Wjeżdża chłop na podwórko, po ciemku wóz rozprzęga, konia poi, do stajni prowadzi, chwiejnym krokiem i do chałupy włazi, czapkę i kapotę na gwoździu wiesza, buty na piecu stawia -nie za blisko, nie za daleko, w sam raz obok przemoczonego, suszącego się kota.

-Ludzkie chłopy już dawno powracały a ty co? Jak ta świnia! Wiedziałam że tak będzie -gdera baba, stawiając talerz na stole.

– Nawet kota utopić nie umisz. Głupie bydlę a wie, jak do domu, trafić-gdera dalej, nalewając mleka do miski- Pij, Maciuś…

-..że o makutrze nie wspomnę!

Wstaje chłop od stołu, za drzwi wychodzi, po chwili wraca z glinianą donicą w dłoniach

-Na!

A baba rada-stuka, puka, pod światło ogląda, sąsiadkę woła.

-Patrzajcie, kumo, to dopiero jest makutra! , Z samego Kocka! Nie to, co ten szmelc od naszych czemiernickich mośków nożem chrzczonych!

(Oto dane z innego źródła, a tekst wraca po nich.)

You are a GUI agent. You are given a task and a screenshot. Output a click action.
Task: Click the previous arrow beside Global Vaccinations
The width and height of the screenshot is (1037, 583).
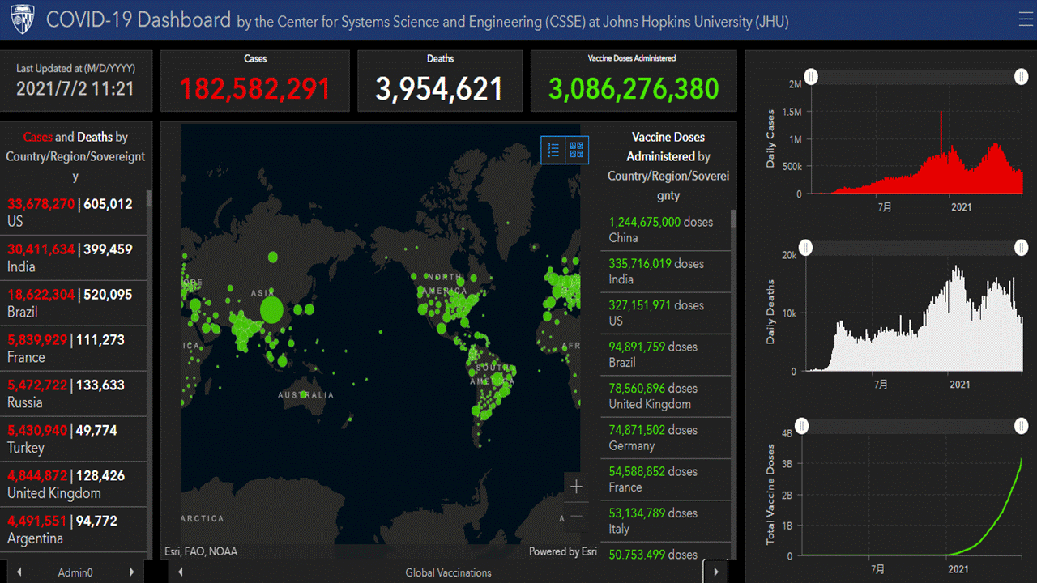coord(181,572)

Je chłop żur ale czuje jak diabli go brać zaczynają. Nie wytrzymuje, łyżkę odkłada i wypala

-Toć to z Czemiernik, u naszego Chaima w sklepie żem kupił!

A baba ryms! -makutrą o ścianę, aż się rozbryzła.

W drobny mak!

„Baby to żaby,
chłopy-snopy!”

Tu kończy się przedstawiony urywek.